● PROBLEM TO SOLVE
Please set out the lines between the one holding "Given: Select the page_title blog title value" and the one holding "tap(11, 142)", inclusive, as a numbered list. Skip any blank lines, and leave the pictures out.
■ ■ ■ ■ ■ ■ ■
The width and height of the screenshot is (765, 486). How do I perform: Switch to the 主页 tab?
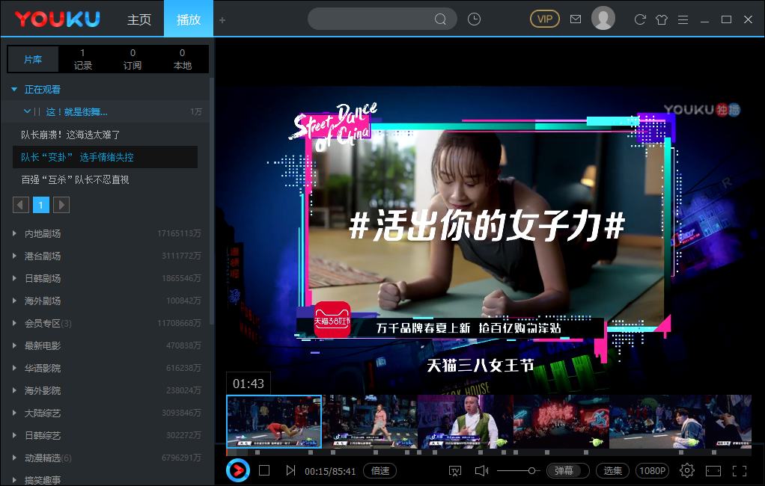point(139,20)
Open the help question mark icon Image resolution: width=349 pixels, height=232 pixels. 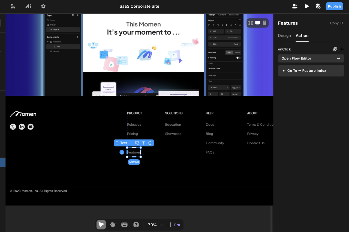pyautogui.click(x=136, y=225)
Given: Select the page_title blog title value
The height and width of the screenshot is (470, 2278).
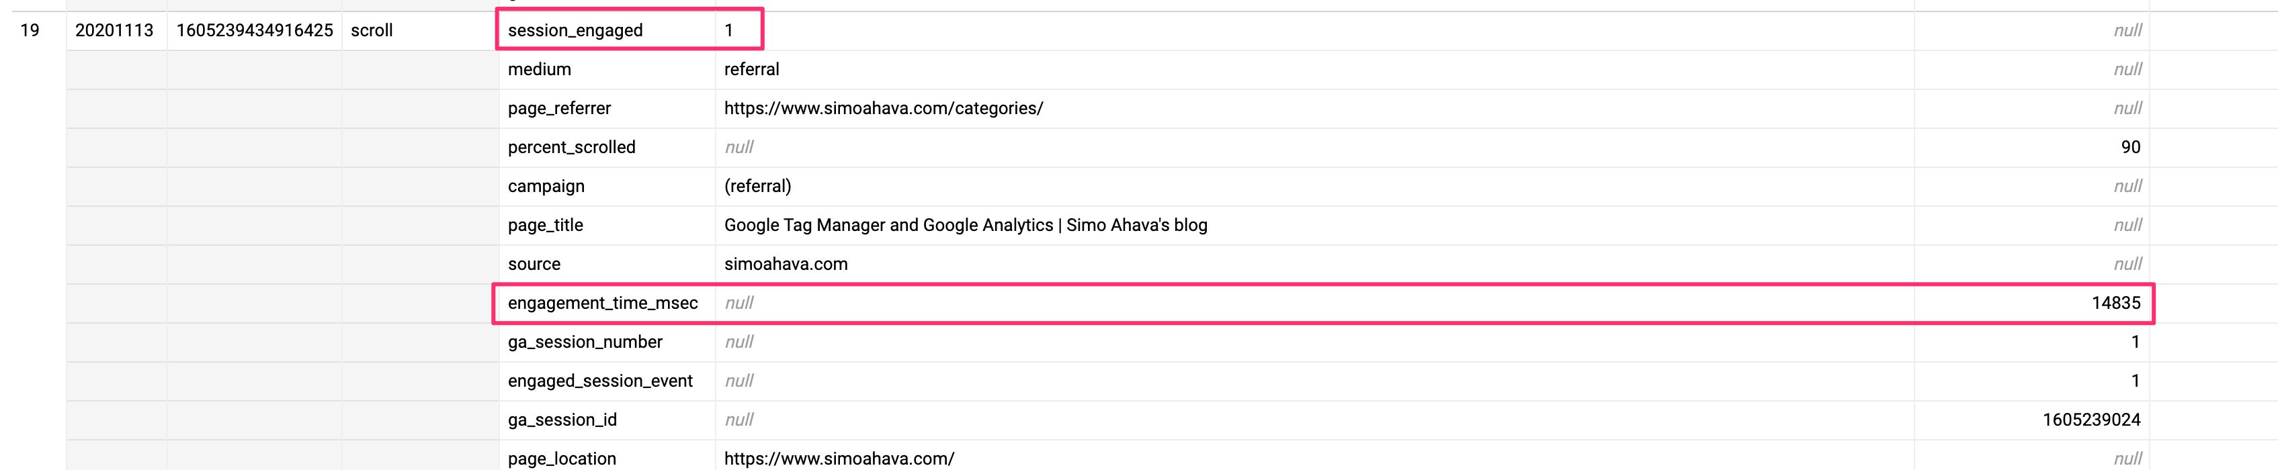Looking at the screenshot, I should coord(966,225).
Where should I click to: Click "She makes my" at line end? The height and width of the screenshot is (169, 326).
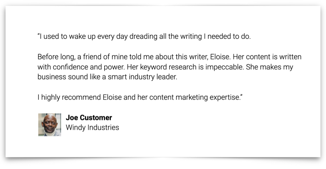pyautogui.click(x=270, y=67)
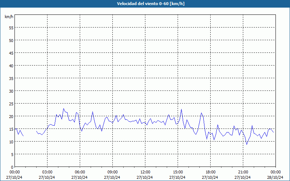Select the 10 y-axis tick label
Screen dimensions: 290x181
tap(11, 142)
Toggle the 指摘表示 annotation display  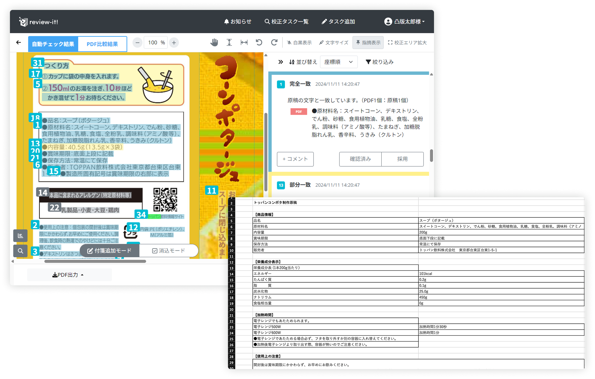pos(368,43)
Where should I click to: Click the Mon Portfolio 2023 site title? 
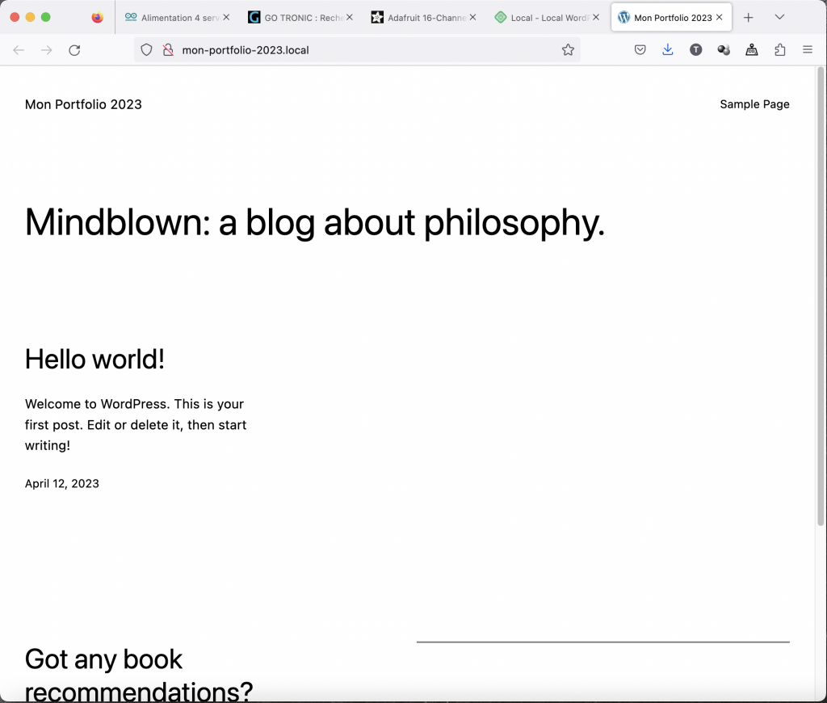pyautogui.click(x=83, y=104)
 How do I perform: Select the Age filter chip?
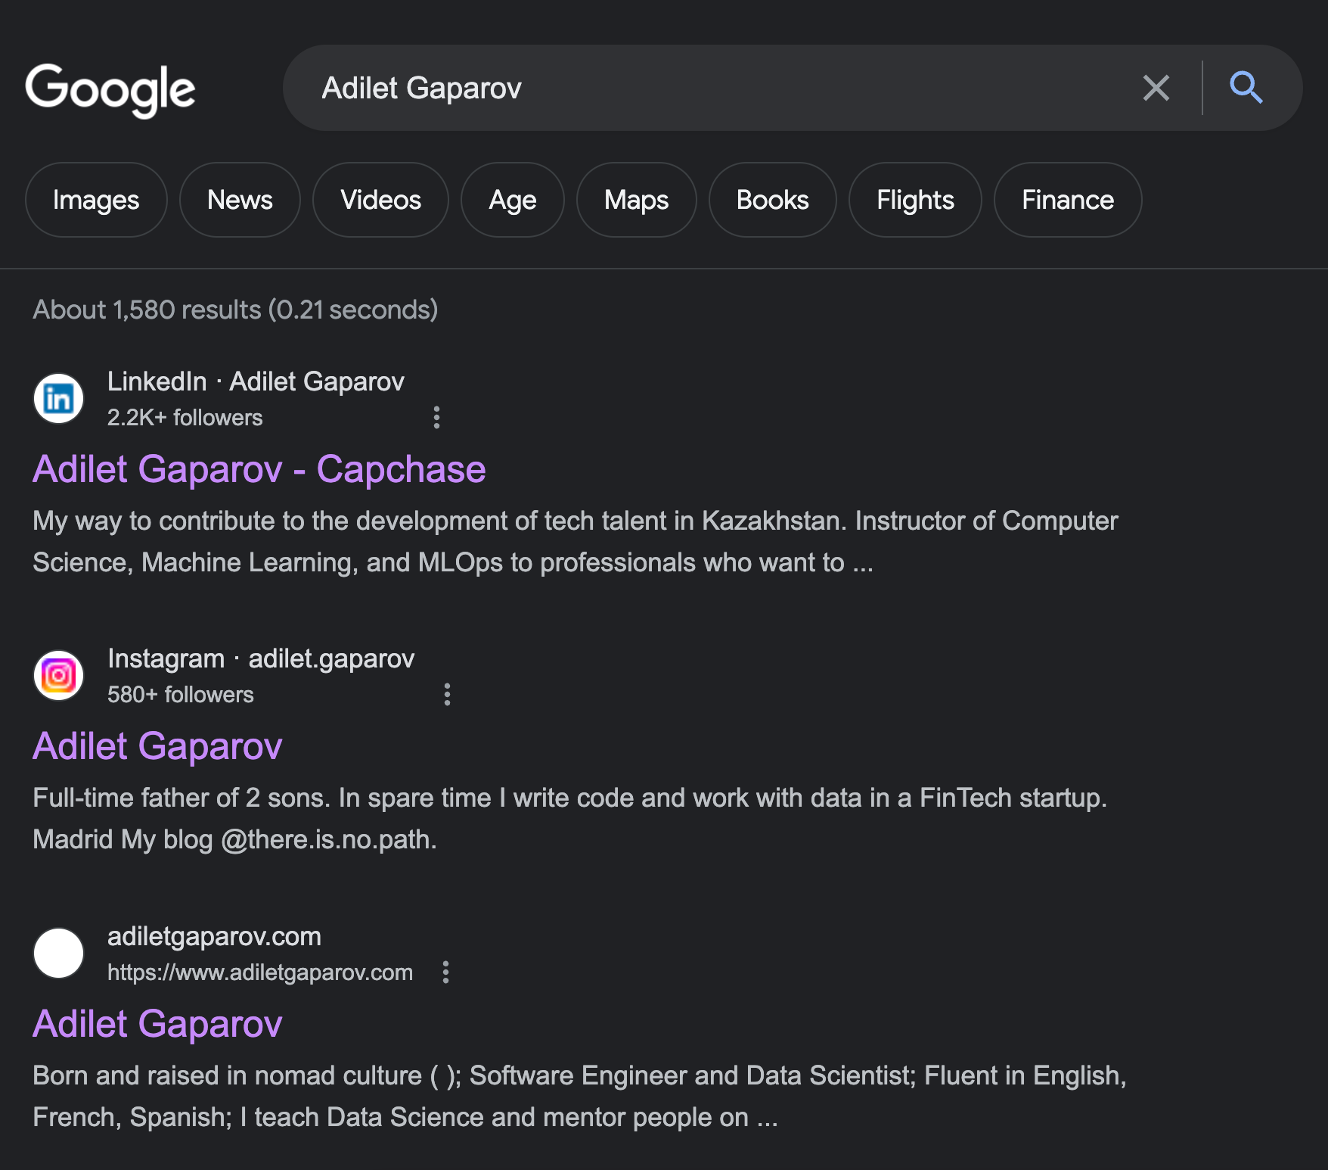(512, 200)
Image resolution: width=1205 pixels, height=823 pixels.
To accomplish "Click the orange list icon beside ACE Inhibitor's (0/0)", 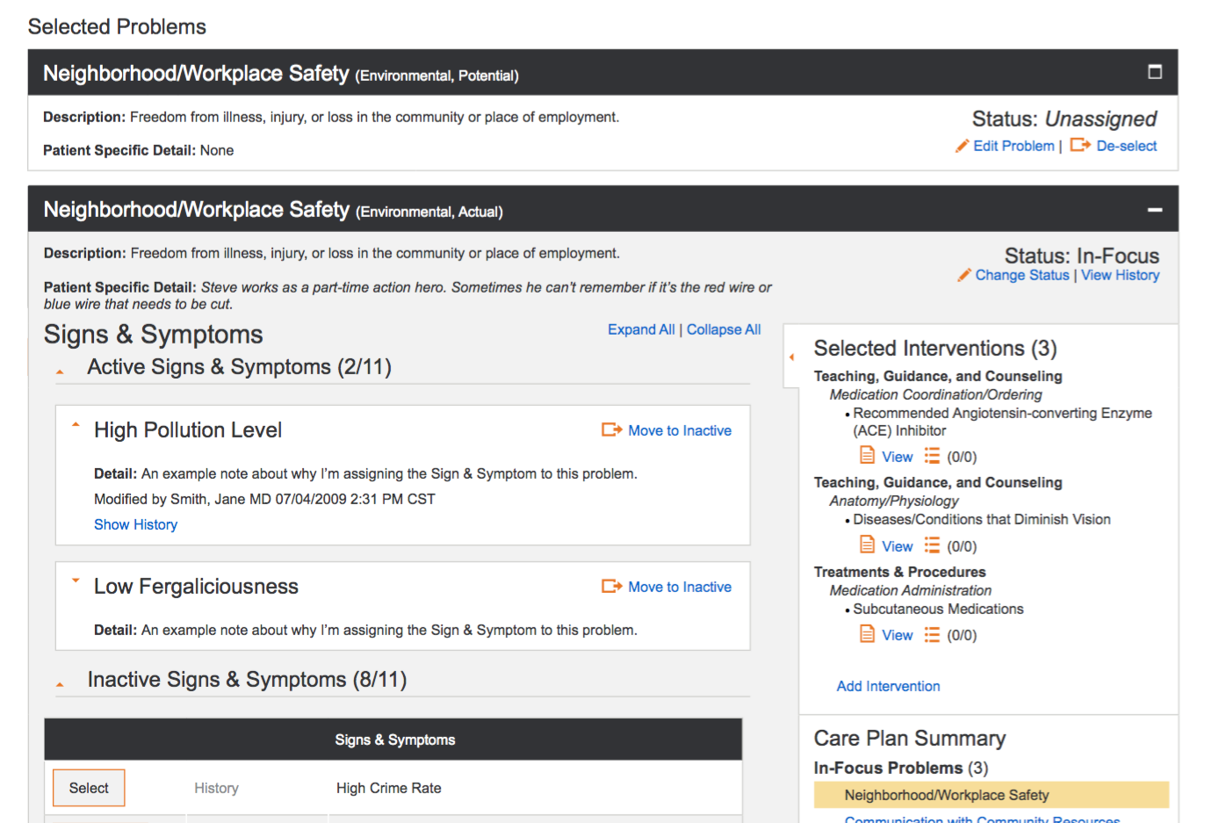I will pos(931,455).
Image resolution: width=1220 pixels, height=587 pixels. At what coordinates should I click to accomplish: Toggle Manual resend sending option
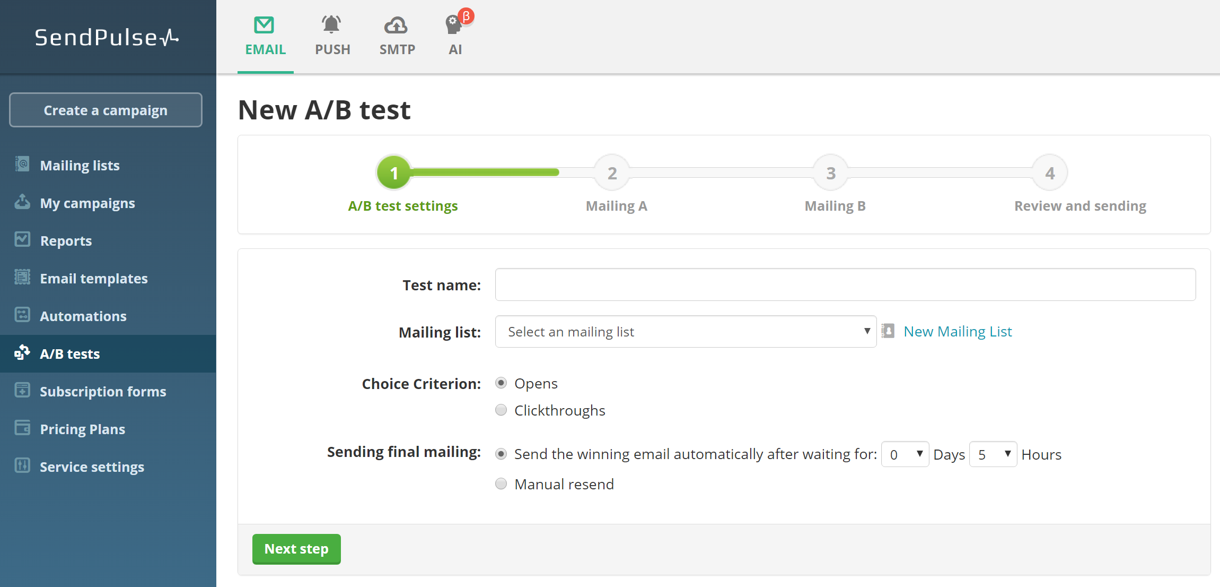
■ ■ ■ ■ ■ ■ ■
● WORKED SOLUTION
1. Given: Select the page_title blog title value
2. The height and width of the screenshot is (470, 2278).
3. Looking at the screenshot, I should coord(966,225).
4. Where should I click to: Click "She makes my" at line end? The height and width of the screenshot is (169, 326).
5. pyautogui.click(x=270, y=67)
6. Select the 10 y-axis tick label
7. Screen dimensions: 290x181
8. tap(11, 142)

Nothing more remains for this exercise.